■ Problems to work on
(a) List the usernames of everyone who posted in the church attendance thread.
(b) Print everything in the church attendance thread from "## hummerpoo (Jan" down to "on a seeker.".

■ Reading passage
────────────────────────────────────────

# Frequency of attending church or lack there of



## j_seph (Jan 23, 2017)

Just curious how many here attend and worship together in church and frequency of.


----------



## NE GA Pappy (Jan 23, 2017)

not a place for me to check.  I don't go every time the doors are open, but I go more than just Sunday mornings.  

Our church has at least 3 services on Sunday, and some days, like yesterday we had 5 services.


----------



## hummerpoo (Jan 23, 2017)

This survey brings to mind a conversation I had several years ago with an SBC pastor on the occasion of his 6th, and last, time retiring from the ministry.  He told me that he recalled a time when two pastors in conversation would not ask "How many did you have in Worship Service last Sunday?" but would ask "How many do you have regularly attending Sunday School?" (He was referencing the mid-twentieth century).  He obviously felt that what had been a better perspective in the ministry had been lost.


----------



## Israel (Jan 24, 2017)

I would recommend a few episodes, if inclined, of Leah Remini's show regarding Scientology. There's some insight into the religious mindset that might not be lost on a seeker.
This is where I now find a particular piquing and am lost as to a response beyond relating the things I see in it.
There's one episode (I caught a few in no particular order) where sometime in (I believe) the 90's they had "won" their fight to be recognized by the government as a religion, and as such, in addition to the "legitimacy" were accorded 501c3 status. In the episode it shows a gathering/assembly/meeting with much hoopla "We Won!".

────────────────────────────────────────

■ Dataset
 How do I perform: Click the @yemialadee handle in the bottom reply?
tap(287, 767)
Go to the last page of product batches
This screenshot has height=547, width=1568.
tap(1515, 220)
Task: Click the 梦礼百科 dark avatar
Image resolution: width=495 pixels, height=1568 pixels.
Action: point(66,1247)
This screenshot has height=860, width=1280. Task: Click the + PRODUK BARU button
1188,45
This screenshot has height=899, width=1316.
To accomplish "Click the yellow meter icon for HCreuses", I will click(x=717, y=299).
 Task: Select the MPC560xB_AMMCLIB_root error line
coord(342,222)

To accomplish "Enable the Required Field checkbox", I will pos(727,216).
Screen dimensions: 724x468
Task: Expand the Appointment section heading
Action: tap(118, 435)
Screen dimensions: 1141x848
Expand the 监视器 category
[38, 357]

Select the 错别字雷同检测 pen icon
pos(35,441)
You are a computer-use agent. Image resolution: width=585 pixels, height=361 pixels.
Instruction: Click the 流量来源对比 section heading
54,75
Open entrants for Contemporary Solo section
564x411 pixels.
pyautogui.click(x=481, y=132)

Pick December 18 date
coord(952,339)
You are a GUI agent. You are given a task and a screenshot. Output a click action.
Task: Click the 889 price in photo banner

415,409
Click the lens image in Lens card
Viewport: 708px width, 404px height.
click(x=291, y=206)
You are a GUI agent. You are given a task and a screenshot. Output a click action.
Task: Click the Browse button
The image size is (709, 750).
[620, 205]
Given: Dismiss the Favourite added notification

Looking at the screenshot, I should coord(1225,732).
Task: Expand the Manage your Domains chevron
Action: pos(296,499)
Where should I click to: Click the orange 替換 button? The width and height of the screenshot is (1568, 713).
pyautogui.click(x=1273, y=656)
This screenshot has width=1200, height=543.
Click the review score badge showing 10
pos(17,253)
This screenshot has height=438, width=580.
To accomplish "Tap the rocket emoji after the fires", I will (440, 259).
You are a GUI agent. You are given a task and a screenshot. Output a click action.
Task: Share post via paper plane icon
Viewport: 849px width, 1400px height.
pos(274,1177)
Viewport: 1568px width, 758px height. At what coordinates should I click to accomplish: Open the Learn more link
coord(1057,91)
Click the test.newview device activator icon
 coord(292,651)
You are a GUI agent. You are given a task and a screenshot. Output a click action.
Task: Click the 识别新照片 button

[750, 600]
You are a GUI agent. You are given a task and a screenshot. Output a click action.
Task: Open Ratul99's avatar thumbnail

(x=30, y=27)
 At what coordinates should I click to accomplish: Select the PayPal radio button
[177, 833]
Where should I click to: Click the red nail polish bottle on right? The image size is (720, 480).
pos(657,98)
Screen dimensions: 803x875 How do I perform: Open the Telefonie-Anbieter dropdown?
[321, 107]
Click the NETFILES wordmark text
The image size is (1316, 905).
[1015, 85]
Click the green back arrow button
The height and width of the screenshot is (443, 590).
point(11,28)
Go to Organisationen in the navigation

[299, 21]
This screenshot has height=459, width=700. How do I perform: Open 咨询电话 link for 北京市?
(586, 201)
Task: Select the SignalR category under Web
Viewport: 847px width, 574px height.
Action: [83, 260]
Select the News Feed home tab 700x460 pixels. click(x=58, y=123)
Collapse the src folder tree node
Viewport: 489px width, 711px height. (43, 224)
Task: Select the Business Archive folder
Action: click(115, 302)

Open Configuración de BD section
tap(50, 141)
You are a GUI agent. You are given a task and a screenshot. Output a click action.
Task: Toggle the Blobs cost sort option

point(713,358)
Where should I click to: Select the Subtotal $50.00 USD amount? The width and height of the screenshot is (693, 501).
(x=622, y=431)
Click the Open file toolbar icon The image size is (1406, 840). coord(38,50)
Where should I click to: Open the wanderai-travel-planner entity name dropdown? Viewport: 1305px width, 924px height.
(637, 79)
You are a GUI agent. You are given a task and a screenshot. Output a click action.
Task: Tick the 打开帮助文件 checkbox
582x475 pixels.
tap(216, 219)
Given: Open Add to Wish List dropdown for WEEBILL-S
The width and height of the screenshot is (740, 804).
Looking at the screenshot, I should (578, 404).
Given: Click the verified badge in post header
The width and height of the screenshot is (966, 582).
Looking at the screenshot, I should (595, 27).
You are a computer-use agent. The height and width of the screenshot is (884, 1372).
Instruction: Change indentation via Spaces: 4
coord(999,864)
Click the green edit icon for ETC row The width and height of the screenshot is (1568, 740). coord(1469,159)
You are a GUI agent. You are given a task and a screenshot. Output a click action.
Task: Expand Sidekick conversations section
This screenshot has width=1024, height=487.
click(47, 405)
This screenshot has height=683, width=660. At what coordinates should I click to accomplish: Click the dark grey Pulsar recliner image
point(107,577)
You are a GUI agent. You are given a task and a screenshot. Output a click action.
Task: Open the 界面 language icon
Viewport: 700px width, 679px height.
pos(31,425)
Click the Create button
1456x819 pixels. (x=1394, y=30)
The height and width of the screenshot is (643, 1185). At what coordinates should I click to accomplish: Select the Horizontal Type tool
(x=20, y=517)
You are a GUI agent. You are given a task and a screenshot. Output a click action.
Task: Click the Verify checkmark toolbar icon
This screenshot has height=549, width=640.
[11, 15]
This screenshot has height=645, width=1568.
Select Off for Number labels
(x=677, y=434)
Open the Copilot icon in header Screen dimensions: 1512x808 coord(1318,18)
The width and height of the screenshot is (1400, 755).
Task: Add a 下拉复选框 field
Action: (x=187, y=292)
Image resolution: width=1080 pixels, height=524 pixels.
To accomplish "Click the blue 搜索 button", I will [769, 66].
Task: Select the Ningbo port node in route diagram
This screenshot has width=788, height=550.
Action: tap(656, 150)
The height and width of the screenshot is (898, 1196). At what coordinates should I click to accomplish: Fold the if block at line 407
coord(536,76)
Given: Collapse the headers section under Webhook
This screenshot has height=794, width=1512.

────────────────────────────────────────

■ Correct answers
(a) j_seph, NE GA Pappy, hummerpoo, Israel

(b)
## hummerpoo (Jan 23, 2017)

This survey brings to mind a conversation I had several years ago with an SBC pastor on the occasion of his 6th, and last, time retiring from the ministry.  He told me that he recalled a time when two pastors in conversation would not ask "How many did you have in Worship Service last Sunday?" but would ask "How many do you have regularly attending Sunday School?" (He was referencing the mid-twentieth century).  He obviously felt that what had been a better perspective in the ministry had been lost.


----------



## Israel (Jan 24, 2017)

I would recommend a few episodes, if inclined, of Leah Remini's show regarding Scientology. There's some insight into the religious mindset that might not be lost on a seeker.